People say that bad Perl code is unreadable, but I’d say that code
that doesn’t run is worse than code that doesn’t read well. There’s
varying degrees of cleverness, readability and elegance in all
languages and it’s a balancing act. I think Perl and the
community around it is full of intelligent and motivated people that
are necessarily skeptical and inquisitive. Some code is great and some
isn’t. There’s a guy, a legend basically, Paul Lindner at Hi5 right
now, and he has a knack for taking a complex problem
and solving it in a simple, solid-state way, and being pretty
accommodating to anyone that has to read the code. That’s the kind of
Perl we should all be shooting for. There’s another guy I met while in
Boston.pm, named Ronald J. Kimball, and he writes some
impressively well presented code as well. Some of these guys have moved
up and moved on, because their skill set is so valuable, but I think
the culture we have in place in the Perl community still breeds that
type of meritocracy. Stevan Little and the Moose
guys are an example of that. They're doing great stuff. The team at
Shadowcat is doing great stuff as well, and the Moose, Catalyst and
DBIx::Class communication channels are very active and helpful.
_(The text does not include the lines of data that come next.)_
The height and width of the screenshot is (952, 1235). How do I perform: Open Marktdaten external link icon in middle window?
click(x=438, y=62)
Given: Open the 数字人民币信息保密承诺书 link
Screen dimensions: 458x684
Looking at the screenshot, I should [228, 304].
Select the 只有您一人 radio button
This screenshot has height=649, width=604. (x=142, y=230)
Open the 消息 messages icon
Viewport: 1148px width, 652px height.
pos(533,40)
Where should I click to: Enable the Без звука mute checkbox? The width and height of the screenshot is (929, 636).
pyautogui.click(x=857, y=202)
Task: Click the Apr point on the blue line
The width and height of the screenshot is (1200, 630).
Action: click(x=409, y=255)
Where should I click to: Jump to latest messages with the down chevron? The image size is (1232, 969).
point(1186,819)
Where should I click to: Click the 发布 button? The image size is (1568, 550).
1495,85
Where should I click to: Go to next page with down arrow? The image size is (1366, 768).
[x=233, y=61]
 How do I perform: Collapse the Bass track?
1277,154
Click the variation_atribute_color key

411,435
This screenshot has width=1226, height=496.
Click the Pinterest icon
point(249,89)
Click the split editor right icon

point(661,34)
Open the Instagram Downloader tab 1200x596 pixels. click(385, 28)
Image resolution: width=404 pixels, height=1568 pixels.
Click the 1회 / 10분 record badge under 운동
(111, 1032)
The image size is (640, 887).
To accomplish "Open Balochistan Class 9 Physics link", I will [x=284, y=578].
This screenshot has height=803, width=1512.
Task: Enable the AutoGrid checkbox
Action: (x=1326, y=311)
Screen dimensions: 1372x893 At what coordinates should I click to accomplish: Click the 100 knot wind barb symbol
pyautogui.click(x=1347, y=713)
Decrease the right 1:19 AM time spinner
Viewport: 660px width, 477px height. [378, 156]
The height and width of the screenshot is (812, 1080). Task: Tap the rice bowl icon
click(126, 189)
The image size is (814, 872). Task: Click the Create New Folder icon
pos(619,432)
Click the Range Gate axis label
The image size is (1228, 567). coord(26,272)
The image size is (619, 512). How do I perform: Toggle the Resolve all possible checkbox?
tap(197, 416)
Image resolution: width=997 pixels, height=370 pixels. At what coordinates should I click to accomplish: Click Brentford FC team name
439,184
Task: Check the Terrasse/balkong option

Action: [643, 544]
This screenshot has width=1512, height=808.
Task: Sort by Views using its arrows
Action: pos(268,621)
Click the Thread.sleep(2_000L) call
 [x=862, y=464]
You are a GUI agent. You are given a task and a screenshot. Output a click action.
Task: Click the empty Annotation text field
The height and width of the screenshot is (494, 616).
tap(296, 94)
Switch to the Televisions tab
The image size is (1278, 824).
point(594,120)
My involvement with this cloud initiative is that I am the author
/ maintainer of the Net::Cloud modules and namespace, and I have been
using cloud computing services since Amazon made them available in
2006. I had a semi-successful Beowulf cluster cobbled
together with some buddies back in maybe 2001 or so, so it has always
been interesting to me to use and share excess computing power. I even
ran that
SETI app when it first came out, but I stopped when it
produced no publicly reported aliens ;) .
Recently, I see how it has become impractical to have to sustain a
static top-end of your computational ability. It’s expensive, and
impractical, especially if you ever start trying to solve bigger
problems or scale. To that end, I have started this project
and I’m working with some great folks on getting it off the ground. I’m
looking forward to building on this, because I think it is the next
frontier in computing and connecting systems. There’s already a bunch
of bright people involved with it, and there’s
always something new to learn or to try while paying the bills, which
is why most of us got into this profession to begin with.
Some additional resources:
Note: I followed up with IBM regarding their OnDemand services and how there were positioned against Cloud Computing services such as Amazon's EC2. I received the following email in response:
"Thank you for your feedback to the On
Demand Community site. We are the volunteer site for IBM employees and
retirees not the On Demand Business site. I did search on www.ibm.com
and the link below provides information about On Demand Business. I
hope this provides the information you need. "
http://www.ibm.com/Search/?q=ondemand&v=16&en=utf&lang=en&cc=us&Search=Search
However I found the search page that link returned to not be very useful. I send a request for additional information and will relate anything I receive in response.